Até hoje, ainda não sabemos valorizar o Orçamento. O desprezo começa com os parlamentares, que adoram criar vinculações de receitas a despesas, como na educação. As vinculações constituem forma canhestra de estabelecer prioridades e impedem que os futuros legisladores tomem suas próprias decisões. Já o arbítrio tributário é consagrado na Constituição quando permite criar tributos arrecadatórios por decreto (IOF). Vários tributos são cobrados no exercício em que forem criados ou aumentados.
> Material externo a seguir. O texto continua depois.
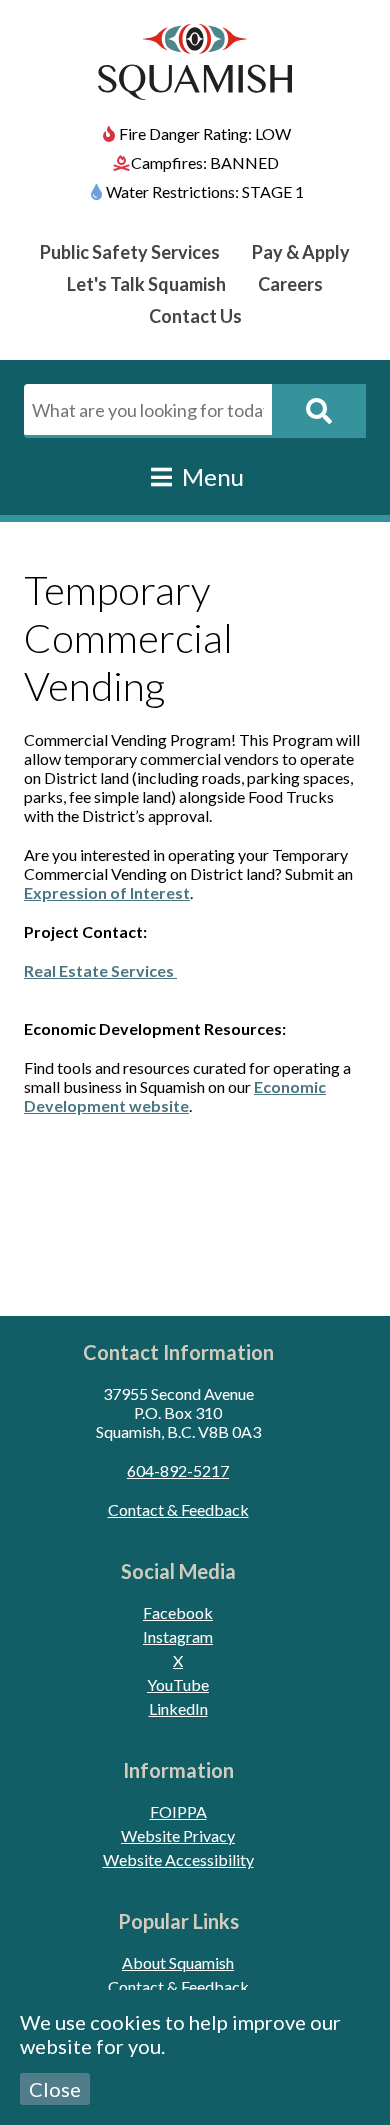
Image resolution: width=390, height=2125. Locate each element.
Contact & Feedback (178, 1509)
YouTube (178, 1684)
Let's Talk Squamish (146, 284)
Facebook (178, 1612)
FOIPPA (178, 1811)
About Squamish (178, 1962)
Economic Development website (175, 1096)
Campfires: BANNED (205, 162)
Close (55, 2089)
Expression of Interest (107, 892)
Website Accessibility (178, 1859)
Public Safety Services (130, 252)
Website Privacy (178, 1835)
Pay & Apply (301, 252)
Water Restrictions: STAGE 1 (205, 191)
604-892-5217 (178, 1470)
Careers (290, 284)
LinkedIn (178, 1708)
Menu (210, 476)
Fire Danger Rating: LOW (205, 133)
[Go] (319, 411)
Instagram (178, 1636)
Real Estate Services (100, 970)
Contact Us (195, 316)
Com o consentimento do Congresso e da opinião pública, o Executivo interpreta que o Orçamento é “autorizativo”. Mais de três séculos depois da Revolução Gloriosa, o Presidente pode decidir se cumpre ou não o Orçamento. Salvo as despesas obrigatórias, ele escolhe o que gastar.

Nas discussões sobre a emenda 29, vários parlamentares defenderam a criação de um tributo específico para financiar os gastos com a saúde, o que representa rematada ignorância em questões fiscais. Qualquer iniciante na matéria sabe que tais despesas devem ser cobertas por tributos gerais. Se a ideia valesse, seria preciso criar um tributo para a educação, outro para a defesa, outro para a Justiça e assim por diante. A barafunda imporia custos adicionais à sociedade e inibiria o desenvolvimento.

Essa visão equivocada foi base para justificar a CSS. Além disso, o projeto de regulamentação da emenda 29 que havia sido aprovado no Senado criava uma nova vinculação de recursos para a saúde. Como se vê, a animadora modernização mental que ocorre em muitos segmentos da sociedade brasileira está longe de chegar a certos recantos do Congresso Nacional.

Felizmente, a CSS pode ser barrada no Senado. Com a maioria de apenas dois votos na Câmara, o projeto chega fraco ao Senado. Se passar, cairá no Supremo, pois é inconstitucional. A Câmara pelo menos eliminou a vinculação.